Voxeo Documentation - VoiceXML 2.1 Tutorials Overview

If you are new to the idea of writing Voice-web applications, then this is the place to start. The pages contained in this section will serve to educate you on VoiceXML theories and practices from the ground up. Even if you have never written anything more complex than a simple HTML web page, by the time you have finished the lessons presented here, you will be ready to write top-shelf voice applications for the world.



Tutorial: Hello World
The place to start for all neophyte voice developers. This tutorial covers the basic syntax for VoiceXML 2.1 applications, and walks you through how to get your very first Hello World voice-web application operating within a half hour.

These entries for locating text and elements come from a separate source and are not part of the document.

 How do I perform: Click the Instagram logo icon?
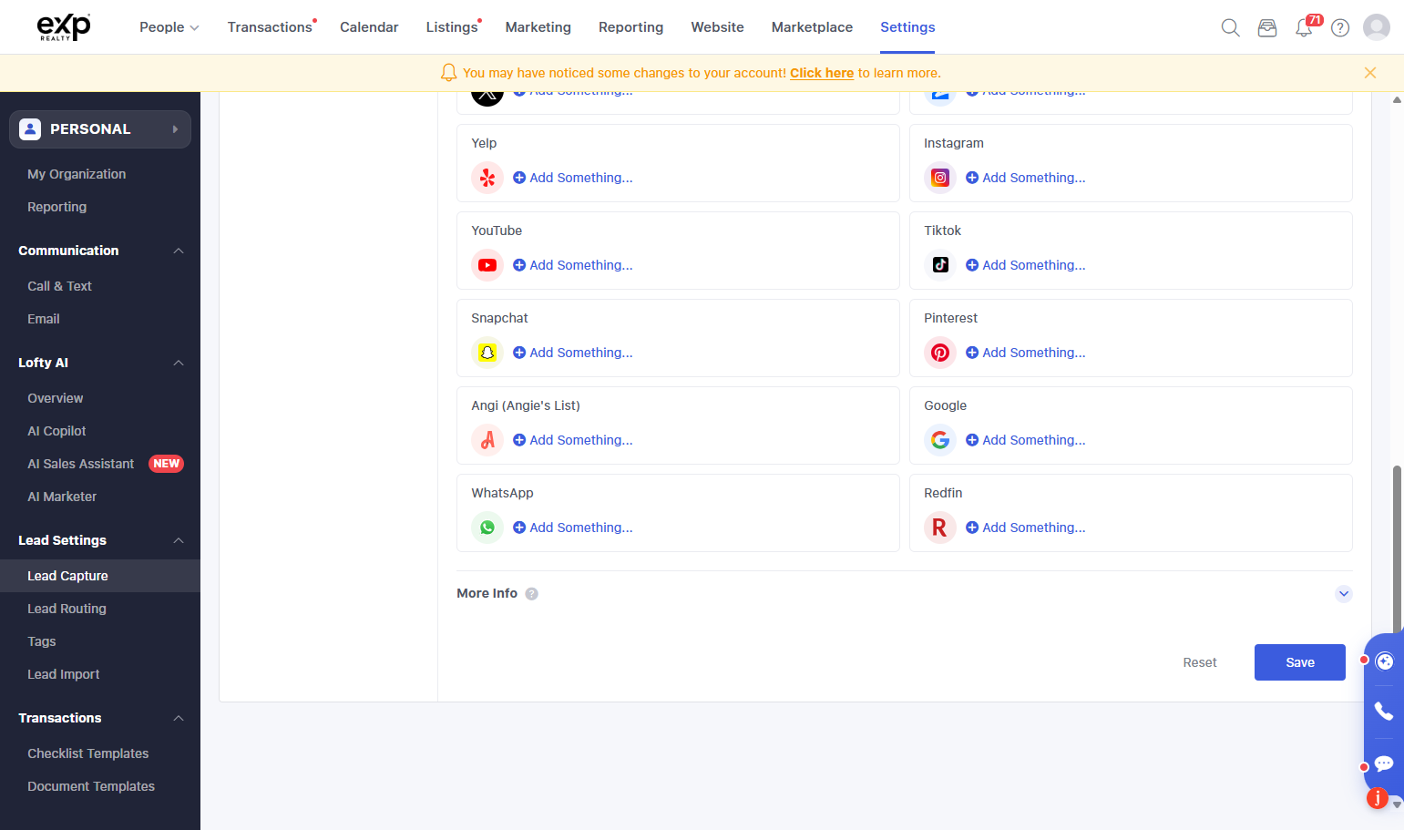(940, 178)
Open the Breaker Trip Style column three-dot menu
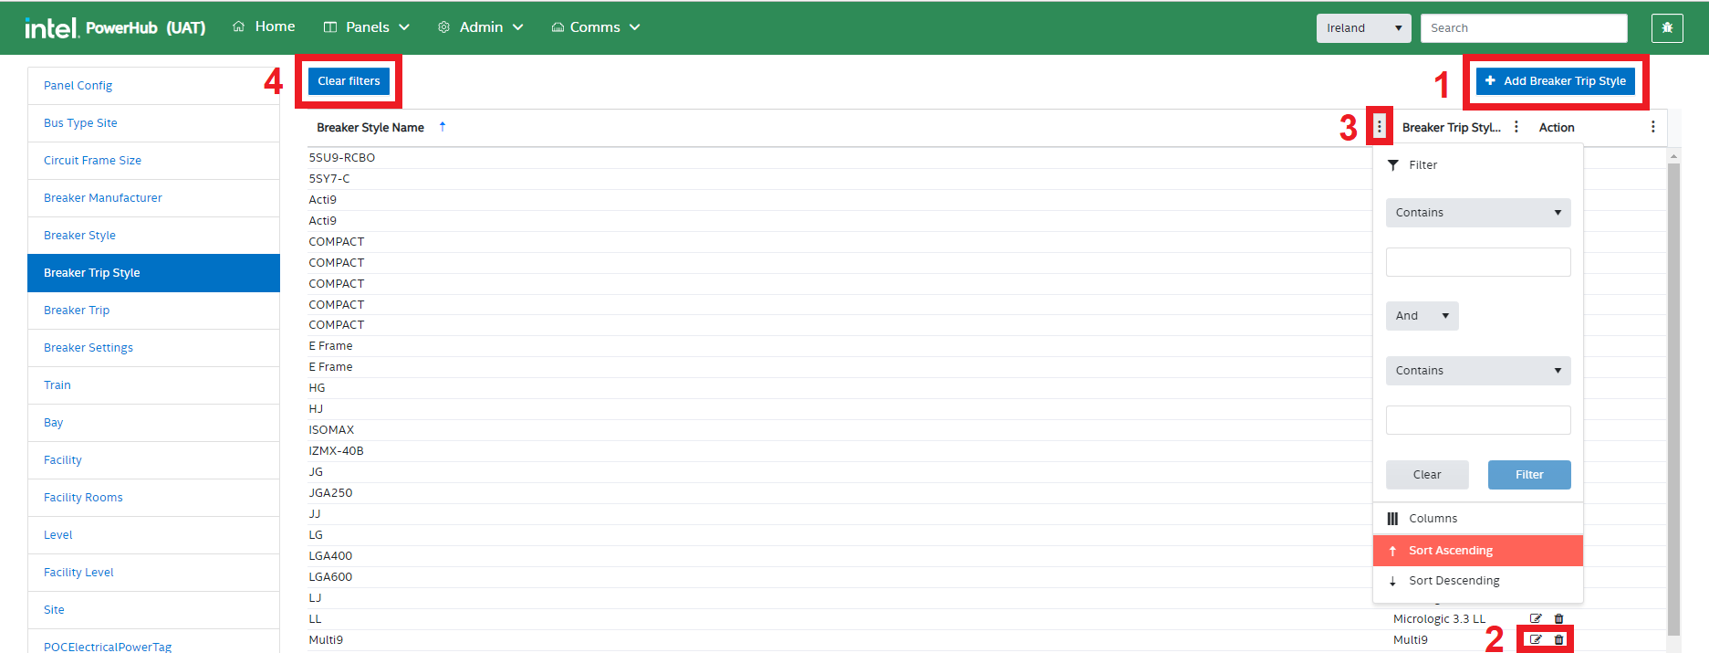 coord(1516,127)
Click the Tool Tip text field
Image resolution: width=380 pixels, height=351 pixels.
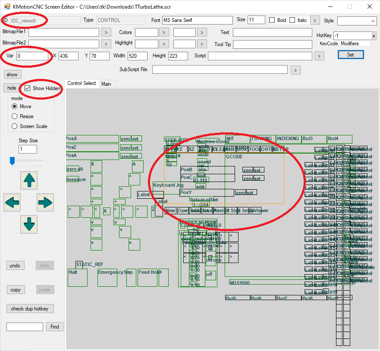coord(272,44)
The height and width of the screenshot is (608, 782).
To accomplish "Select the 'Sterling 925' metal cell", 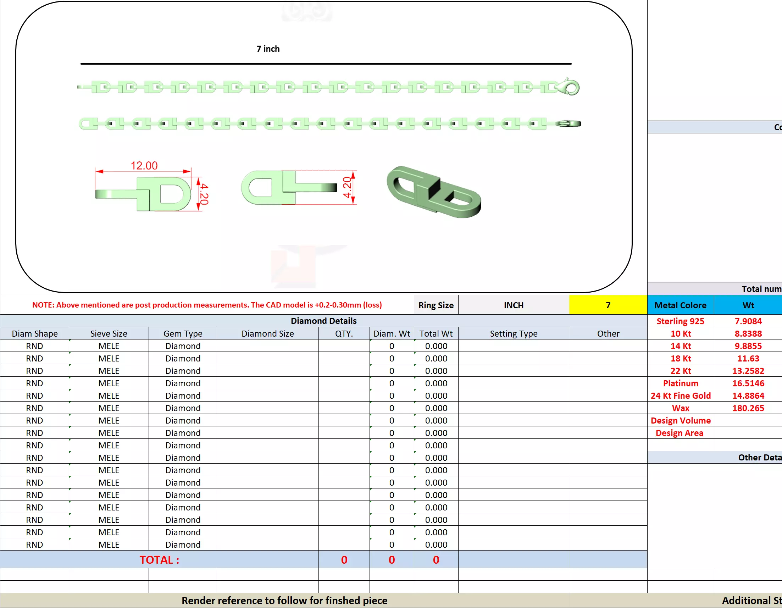I will click(680, 321).
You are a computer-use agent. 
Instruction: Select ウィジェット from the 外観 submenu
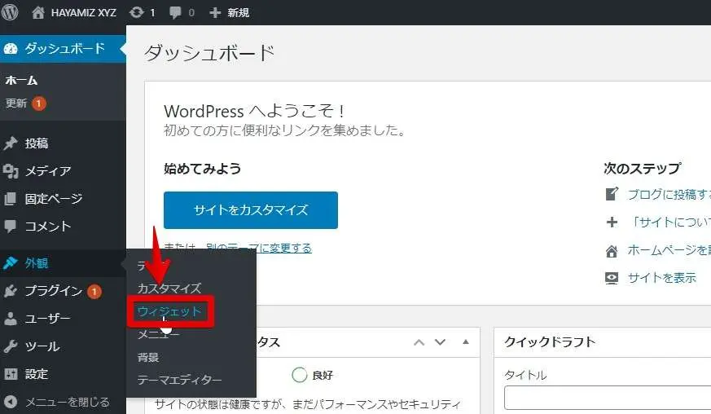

Tutorial: Voice Recognition
This section covers the basic principles of voice recognition, including grammar theory and markup, as well as touching on conditional logic in the VoiceXML dialog . This tutorial will introduce GSL voice recognition grammars into our arsenal of knowledge, and show us the correct way to write a simple inline grammar structure.


Tutorial: Call Flow
Once we have mastered voice grammars, the next logical step is learning how to programmatically transition callers from one destination to another within your voice application. The first tutorial presented in this section will show us how to write an application that uses conditional logic to allow callers to programmatically navigate from one point to another within a single document.

 Tutorial: Document Navigation
Similar to the previous tutorial where we learned how to navigate between logical form items within a single document, this next tutorial covers how we can navigate between separate VoiceXML 2.1 documents, which is widely used in most production grade IVR application deployments. In addition, we also introduce you to the concept of using variable declarations, and also the all-important topic of the scoping of these variables within the VoiceXML 2.1 context.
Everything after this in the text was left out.